ペタジーニ!?

旧聞に属する話2010-ヤフードーム

 昔、ヤクルトや巨人で活躍したペタジーニを、地元・福岡のソフトバンクが獲得した。日本球界復帰は6年ぶりらしいが、つい最近もバラエティー番組で見かけた気がするので、あまり「懐かしい!」という感じはしない。昨年までは韓国球界に所属し、大変な活躍をしていたそうだが、秋山監督は当面2軍で調整させる方針のようだ。

 正直なところ、“守れない、走れない”選手ばかりを集めて、チーム編成としてはいかがなものかという気がするが、ここ数年、ソフトバンクが大砲不足で苦しんできたのは確かだ。何しろ主砲として期待されるMさんが“守れない、走れない、ついでに好機で打てない”の三重苦状態だから。年にホームラン20数本でも打ってくれたら、御の字だろう。王さんの眼力に期待したいところだ。

 大方の人が痛感しているのではと思うが、ここ最近のソフトバンクのチーム作りは、非常に不可解だった。パウエル強奪事件や城島獲得失敗など、そのいい例だが、水面下では、王さんと背広組のフロントとの間で深刻な対立が続いていたのではないか。主導権を握っていたのは背広組であり、王さんは戦意喪失というか、ソフトバンクに嫌気がさしていた節がある。城島の問題も大きいだろう。城島については「ホークスに2度までも後ろ足で砂をかけた」という非難が一部にあるが、彼はマリナーズ退団を決意した早い段階で、内々に古巣に相談、ここでソフトバンクのフロントに冷たくあしらわれたのではないかと推測している。恐らく城島が日本球界復帰を正式に宣言した段階で、ソフトバンク入りの可能性などすでに消えていたのだ。

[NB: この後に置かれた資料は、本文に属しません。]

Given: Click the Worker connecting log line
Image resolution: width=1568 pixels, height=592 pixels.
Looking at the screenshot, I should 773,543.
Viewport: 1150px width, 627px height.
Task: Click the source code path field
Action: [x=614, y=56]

 このまま進めば、フロントの意図した王さんの影響力排除が成功したと思うが、最後に打った森脇氏解任という手が、王さんの逆鱗に触れた。日本球界の至宝が本気で怒れば、木端フロントなど吹っ飛ぶ。その結果が竹内孝規・最高執行責任者(COO)の事実上の解任であり、王さんのチーム編成責任者就任、森脇氏の背広組での復帰、ヤフードームへの王ミュージアム設立計画などだろう。王さんと竹内氏、どちらを取るかの選択を迫られ、竹内氏を選ぶオーナーなどいないだろうから。

 不可解なチーム編成についての責任の一端(あるいは大半)は、個人的には竹内氏にあると踏んでおり、彼の退任は喜ばしいことと思っている。ただ、かわいそうなのは、森脇氏の後任としてフロント組が引っ張ってきた大石大二郎ヘッドコーチだろう。ヘッドコーチといいながら、どうもチーム内で存在感がないように思え、マスコミにもまったく登場しない。また、王さんのチーム作りは明らかに大艦巨砲主義に回帰しており、その方が「九州の人間は喜ぶ」と確信していることも少し心配だ。去年までのオリックスのようなチームにならないと良いが。